E con Rurouni Kenshin: The Beginning si chiude un cerchio. Dopo quattro film che hanno raccontato il viaggio del samurai vagabondo, questo capitolo finale (che in realtà è un prequel) ci riporta alle origini di Battosai, l’assassino leggendario che ha segnato la storia del Giappone. È un film intenso, cupo e struggente, che getta luce sull’uomo dietro la leggenda, mostrandoci il momento in cui la sua lama ha smesso di uccidere per sempre.
Trama
Ambientato negli anni turbolenti che precedono la Restaurazione Meiji, il film racconta di un Giappone diviso tra l’antico shogunato e i sostenitori dell’imperatore, pronti a tutto pur di aprire il paese alla modernità. Kenshin Himura, conosciuto come Battosai l’assassino, è una spada al servizio degli imperialisti, rapido, letale, spietato. Una notte, dopo un incontro fatale durante un combattimento, il giovane samurai inizia a vacillare, tormentato dal peso del sangue versato, colpito sopratutto dalla volontà di vivere di una sua vittima, che gli lascia una cicatrice sulla guancia. Dopo questo evento, nel suo cammino incrocia Tomoe, una donna misteriosa che lo osserva con occhi silenziosi e che sembra voler nascondere un dolore profondo. Kenshin decide di proteggerla, portandola nel rifugio del suo gruppo rivoluzionario. Tuttavia la guerra civile si inasprisce e i due devono fuggire lontano, in un villaggio isolato tra le montagne. È lì, nella quiete apparente, che il destino di Battosai cambierà per sempre.
Impressioni
Rurouni Kenshin: The Beginning è forse il film più malinconico e maturo dell’intera saga.
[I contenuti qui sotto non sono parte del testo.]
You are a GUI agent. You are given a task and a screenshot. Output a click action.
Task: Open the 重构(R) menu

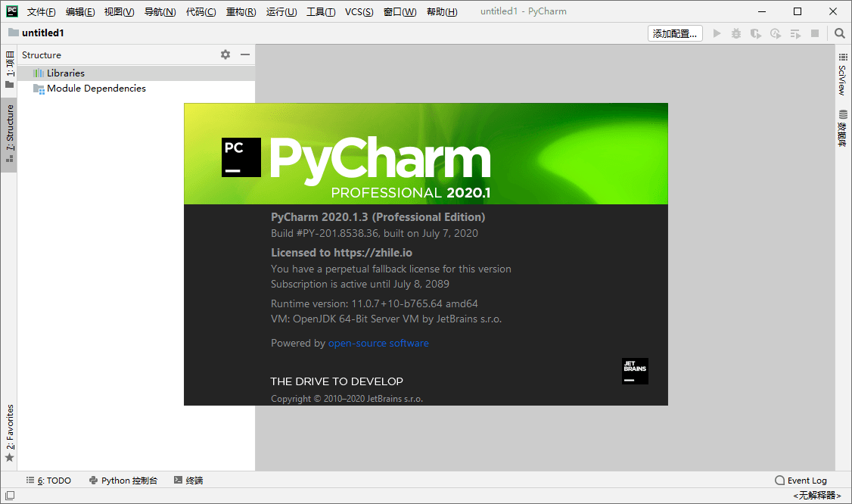(241, 12)
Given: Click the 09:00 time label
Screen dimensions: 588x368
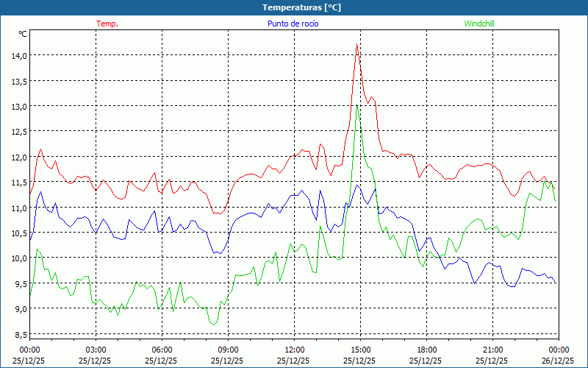Looking at the screenshot, I should [x=228, y=350].
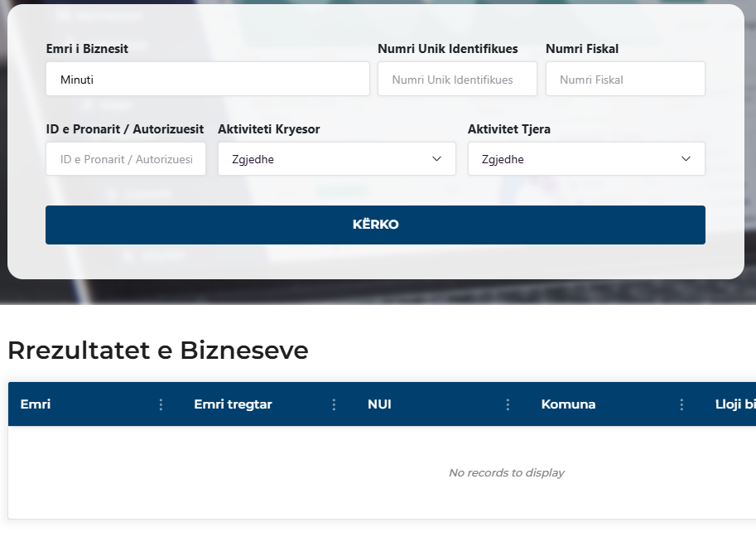756x537 pixels.
Task: Open the Emri tregtar column menu
Action: point(334,404)
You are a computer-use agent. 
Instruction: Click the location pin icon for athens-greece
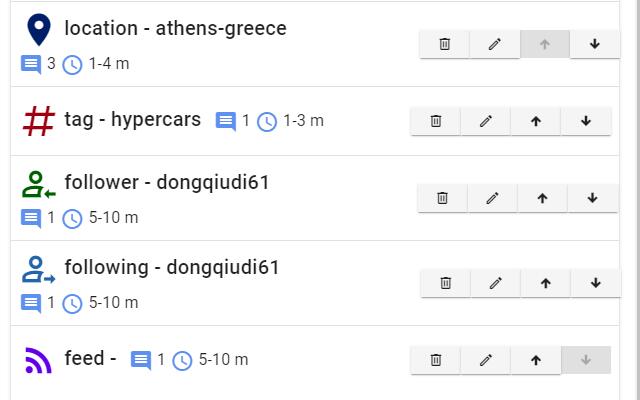(39, 29)
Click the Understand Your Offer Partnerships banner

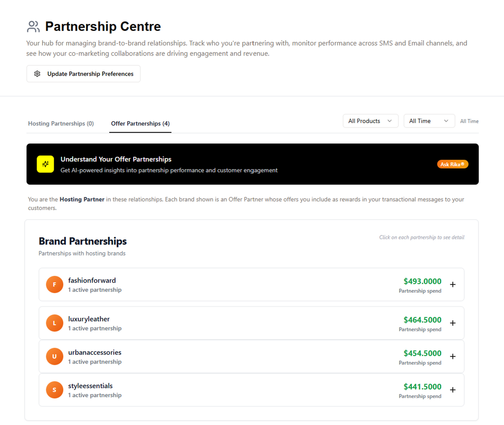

Qui non troviamo più il guerriero errante dal sorriso gentile, ma l’assassino tormentato che deve ancora capire cosa significhi davvero vivere. La regia di Keishi Otomo è impeccabile nel bilanciare azione e introspezione, con le scene di combattimento, coreografate con precisione millimetrica, che sono spettacolari. Ciò che mi ha colpito di più è la delicatezza con cui vengono rappresentati i sentimenti di Kenshin e Tomoe. Tomoe è un personaggio molto particolare, silenzioso, ma fondamentale e capace di cambiare il destino del protagonista senza mai alzare la voce. La sua storia e il suo segreto danno un senso profondo ai frammenti che avevamo intravisto nei film precedenti, trasformando il dolore in redenzione. Takeru Satoh, ancora bravissimo nella sua interpretazione di Kenshin, offre un’interpretazione eccezionale, capace di trasmettere ogni sfumatura del tormento interiore di Battosai.
Conclusione
Con The Beginning, la saga di Rurouni Kenshin trova la sua perfetta chiusura narrativa. È un film intenso, tragico e poetico, che ci fa comprendere ilo percorso esistenziale della spada “al contrario” di Kenshin, non uno strumento di morte, ma un simbolo di espiazione. Consigliatissimo.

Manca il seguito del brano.